Objective To determine the accuracy of single-use chemical dot thermometers in orally intubated adult patients.

Methods Subjects included a convenience sample of 85 adult patients admitted to 1 of 2 intensive care units (surgical trauma and neuroscience). For each patient, oral temperatures were measured concurrently (within 5 minutes) with a chemical dot thermometer and an electronic thermometer. The sequence of temperature measurements was alternated with each subsequent patient. Both thermometers were placed in the same posterior sublingual pocket opposite the side of the endotracheal tube.

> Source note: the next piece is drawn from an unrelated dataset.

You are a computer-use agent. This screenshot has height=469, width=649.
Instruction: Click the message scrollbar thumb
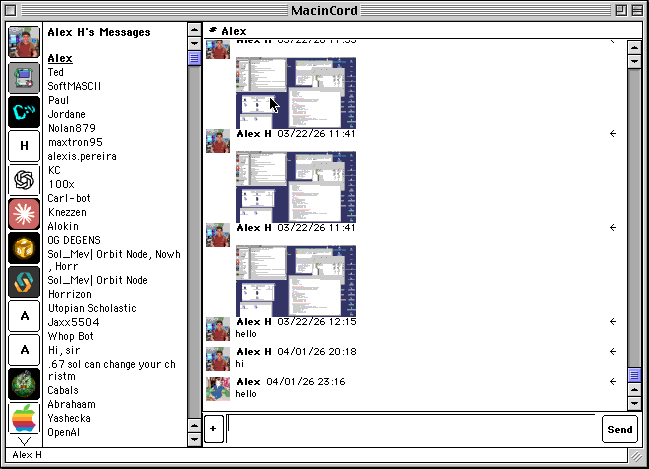coord(633,375)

Results Measurements obtained with electronic and single-use chemical dot thermometers correlated strongly (r = 0.937). With the chemical dot thermometer, body temperature was overestimated in 11.8% of the measurements and underestimated in 10.8% of the measurements by 0.4°C or more. The difference between oral temperatures measured with the 2 different thermometers was not related to the patient’s age, sex, or sublingual pocket location or to the order of thermometer use.

Conclusion The chemical dot thermometer is useful and reliable for measuring body temperature of orally intubated patients. When measurements of body temperature have important consequences for decisions about treatment, clinicians should use an electronic thermometer to confirm measurements made with a chemical dot thermometer.